**Assignment:**
Decide whether each statement below agrees with the passage on Danish women in Syrian refugee camps: (a) the women left Denmark with their government's approval; (b) the children of Danish citizens are Danish citizens themselves; (c) Nadia's two boys were born in Denmark. Answer yes or no for each and quote the deciding words of the passage.

**Selected excerpt:**
To say this is a complicated case, or even a very complicated case, is to understate things by several orders of magnitude.
Against the advice of their government, Danish women left Denmark to join the Islamic State, which was waging a brutal holy war against more or less everyone. Their husbands were either killed in battle (in the Berlingske article, Nadia says of her first husband “he got droned”), taken prisoner, or simply disappeared and are presumed dead or in hiding. The women were left with their children: those they had brought from Denmark and those, like Nadia’s two boys, who were born in conflict zones.
Now that the phantasm of the Islamic State has been exorcised and these women find themselves in the purgatory of Syrian refugee camps, they would like to come home.
There are very good reasons not to allow these women back into Denmark. There are also very good reasons to let them return. There are sound legal, moral, religious, and philosophical reasons on both sides.
And that’s the women: adults who freely chose to leave Denmark for the bloody jihad of the Islamic State.
The children take that complication and turn up to eleven.
They are, like all children everywhere, entirely innocent. They did not ask to be born to their idiot mothers and jihadist fathers (or jihadist mothers and idiot fathers, or whatever the case may be). They were not given a choice. And as the children of Danish citizens, they are Danish citizens themselves.
But is it possible to imagine that they should be separated from their mothers and brought back to Denmark without them? Is that in their best interest?

**Provided records:**
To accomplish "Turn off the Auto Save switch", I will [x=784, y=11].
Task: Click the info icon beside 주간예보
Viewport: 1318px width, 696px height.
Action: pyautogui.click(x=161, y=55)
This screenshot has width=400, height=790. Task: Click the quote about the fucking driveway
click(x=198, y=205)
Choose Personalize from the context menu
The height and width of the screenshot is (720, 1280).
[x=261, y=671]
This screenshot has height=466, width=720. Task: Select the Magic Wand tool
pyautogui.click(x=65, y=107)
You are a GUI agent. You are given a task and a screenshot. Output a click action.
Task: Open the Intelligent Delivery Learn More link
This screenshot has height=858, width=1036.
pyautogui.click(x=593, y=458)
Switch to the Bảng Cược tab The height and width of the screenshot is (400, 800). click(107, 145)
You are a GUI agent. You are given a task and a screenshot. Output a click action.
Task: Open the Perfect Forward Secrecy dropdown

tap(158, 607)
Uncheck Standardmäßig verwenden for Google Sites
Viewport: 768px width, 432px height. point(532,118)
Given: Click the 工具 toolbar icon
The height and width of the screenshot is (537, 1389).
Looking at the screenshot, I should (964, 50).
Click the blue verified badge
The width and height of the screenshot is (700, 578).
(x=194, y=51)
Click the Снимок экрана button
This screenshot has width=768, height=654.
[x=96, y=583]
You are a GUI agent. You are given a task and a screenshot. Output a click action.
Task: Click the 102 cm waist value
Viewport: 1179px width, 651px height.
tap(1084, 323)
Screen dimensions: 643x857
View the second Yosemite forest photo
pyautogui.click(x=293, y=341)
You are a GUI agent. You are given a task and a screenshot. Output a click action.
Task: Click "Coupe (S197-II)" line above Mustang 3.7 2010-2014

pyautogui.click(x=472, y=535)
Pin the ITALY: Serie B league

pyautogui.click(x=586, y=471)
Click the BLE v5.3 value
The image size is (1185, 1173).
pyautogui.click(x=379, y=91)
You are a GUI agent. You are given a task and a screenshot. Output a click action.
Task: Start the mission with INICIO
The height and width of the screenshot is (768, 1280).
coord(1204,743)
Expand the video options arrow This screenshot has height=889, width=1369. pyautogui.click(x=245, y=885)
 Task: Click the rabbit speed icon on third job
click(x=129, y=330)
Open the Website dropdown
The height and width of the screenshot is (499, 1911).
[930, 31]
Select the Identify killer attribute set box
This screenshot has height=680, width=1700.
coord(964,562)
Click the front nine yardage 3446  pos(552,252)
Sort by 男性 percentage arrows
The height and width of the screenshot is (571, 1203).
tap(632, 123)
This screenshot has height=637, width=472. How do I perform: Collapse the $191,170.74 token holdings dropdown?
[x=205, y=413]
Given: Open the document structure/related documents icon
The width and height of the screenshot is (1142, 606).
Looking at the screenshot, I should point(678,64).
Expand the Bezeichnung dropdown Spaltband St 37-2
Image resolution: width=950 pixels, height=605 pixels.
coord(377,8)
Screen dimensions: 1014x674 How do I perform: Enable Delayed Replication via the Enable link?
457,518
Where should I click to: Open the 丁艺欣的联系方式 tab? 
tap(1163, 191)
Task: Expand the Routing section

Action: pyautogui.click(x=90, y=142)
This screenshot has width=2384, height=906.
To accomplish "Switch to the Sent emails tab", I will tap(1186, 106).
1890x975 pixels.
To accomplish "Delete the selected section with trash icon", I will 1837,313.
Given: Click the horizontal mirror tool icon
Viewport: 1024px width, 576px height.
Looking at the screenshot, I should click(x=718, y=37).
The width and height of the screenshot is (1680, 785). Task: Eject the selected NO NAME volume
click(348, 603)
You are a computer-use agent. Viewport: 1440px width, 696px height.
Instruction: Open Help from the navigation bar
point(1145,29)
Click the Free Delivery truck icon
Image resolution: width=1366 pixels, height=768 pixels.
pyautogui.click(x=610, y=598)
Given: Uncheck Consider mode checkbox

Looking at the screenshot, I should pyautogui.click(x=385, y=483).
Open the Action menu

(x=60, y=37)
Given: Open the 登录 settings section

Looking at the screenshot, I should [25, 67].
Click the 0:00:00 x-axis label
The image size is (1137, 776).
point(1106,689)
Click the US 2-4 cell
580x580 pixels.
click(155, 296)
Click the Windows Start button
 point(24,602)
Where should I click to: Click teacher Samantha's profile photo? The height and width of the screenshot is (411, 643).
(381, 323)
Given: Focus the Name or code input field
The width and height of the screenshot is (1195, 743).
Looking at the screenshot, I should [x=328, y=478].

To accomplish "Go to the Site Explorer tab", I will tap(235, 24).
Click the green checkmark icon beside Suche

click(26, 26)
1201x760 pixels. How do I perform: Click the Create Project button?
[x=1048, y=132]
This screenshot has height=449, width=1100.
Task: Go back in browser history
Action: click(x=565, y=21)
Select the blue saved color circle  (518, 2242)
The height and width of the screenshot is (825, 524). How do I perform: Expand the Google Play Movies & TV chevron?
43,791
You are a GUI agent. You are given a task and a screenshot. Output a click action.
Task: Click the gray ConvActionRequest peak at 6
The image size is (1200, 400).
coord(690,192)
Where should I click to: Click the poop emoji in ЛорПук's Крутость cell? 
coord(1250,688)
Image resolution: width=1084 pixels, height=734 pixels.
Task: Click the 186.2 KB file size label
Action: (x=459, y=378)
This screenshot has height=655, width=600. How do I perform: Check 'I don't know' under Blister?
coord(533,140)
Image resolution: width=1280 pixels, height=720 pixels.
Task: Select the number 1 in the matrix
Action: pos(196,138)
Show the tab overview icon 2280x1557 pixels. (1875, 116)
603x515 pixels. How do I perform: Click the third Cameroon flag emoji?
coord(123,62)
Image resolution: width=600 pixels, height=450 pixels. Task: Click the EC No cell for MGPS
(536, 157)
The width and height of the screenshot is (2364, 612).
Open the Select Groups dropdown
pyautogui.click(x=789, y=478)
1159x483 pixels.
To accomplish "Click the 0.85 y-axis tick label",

**Answer section:**
(a) No: "Against the advice of their government"
(b) Yes: "as the children of Danish citizens, they are Danish citizens themselves"
(c) No: "like Nadia’s two boys, who were born in conflict zones"